Prezydent zaproponował im przystąpienie do kampanii „Wodzisław Śląski – tu kupuj”. Obiecał środki na promocję przedsięwzięcia, którego celem jest wsparcie lokalnej przedsięciorczości, poprzez stworzenie wspólnego rynku handlowo-usługowego. W ramach akcji zaproponował między innymi, by parkingi w centrum miasta były płatne tylko do godz. 16.00, czyli o godzinę krócej niż teraz. Obiecał kampanię reklamową nie tylko w Polsce, ale i w Czechach.

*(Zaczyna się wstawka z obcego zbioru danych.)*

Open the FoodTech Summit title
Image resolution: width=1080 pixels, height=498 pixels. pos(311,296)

Równocześnie zachęcał, by czas pracy punktów handlowych i usługowych w Wodzisławiu wydłużył się. Partnerami akcji mają być Stowarzyszenie Nasz Wodzisław, Izba Gospodarcza oraz Cech Rzemieślników i Innych Przedsiębiorców.

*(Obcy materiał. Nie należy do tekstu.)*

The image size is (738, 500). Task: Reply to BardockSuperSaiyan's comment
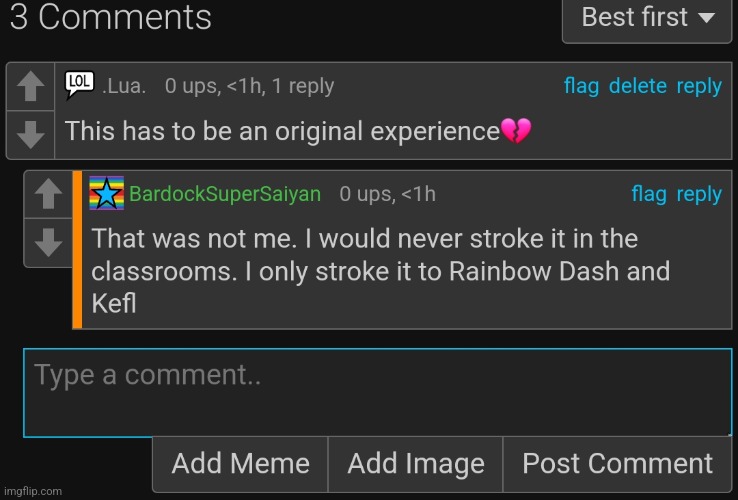[698, 194]
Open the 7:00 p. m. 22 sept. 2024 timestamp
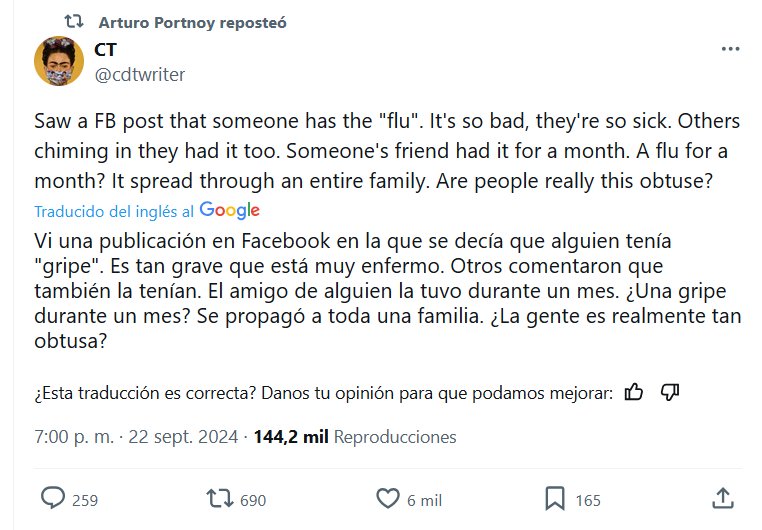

Idea podobała się uczestnikom spotkania, którzy przy okazji mogli powiedzieć głowie miasta, co im leży na sercu, a także podzielić się swoimi pomysłami. - Pozwólmy artystom prezentować w rynku swoje prace, a muzykom grać - zaproponował Andrzej Musioł. Jego zdaniem ożywienie kulturalne w centrum miasta pociągnie za sobą rozkwit handlu.

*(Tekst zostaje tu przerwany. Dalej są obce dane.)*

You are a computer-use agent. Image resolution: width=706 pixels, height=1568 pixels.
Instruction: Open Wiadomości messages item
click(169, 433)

Krzysztof Dybiec, właściciel wewnętrznego placu zabaw dla dzieci Zoolandia, zaprezentował całą gamę ciekawych rozwiązań dla lokalnego biznesu. Mówił o wspólnych kartach lojalnościowych dla klientów, wspólnej stronie internetowej czy organizowaniu akcji "nocne zakupy" lub "soboty dla emetytów". Wspomniał też, że miejskie infomaty powinny zawierać mapę wodzisławskich sklepów. - O tym, że Czesi przyjeżdżają do Wodzisławia, to wiemy. Ale sprawdźmy, po co konkretnie? U siebie mają przecież galerie handlowe, więc chodzi o coś innego. Niedawno spotkałem znajomego, który przyjechał do nas po piżamę. Bo jest tanio – podkreślił Dybiec.
Kolejny ruch należy do przedsiębiorców. W planach są kolejne spotkania, w trakcie których mają zadeklarować, czy zechcą przystąpić do akcji "Wodzisław Śląski -tu kupuj".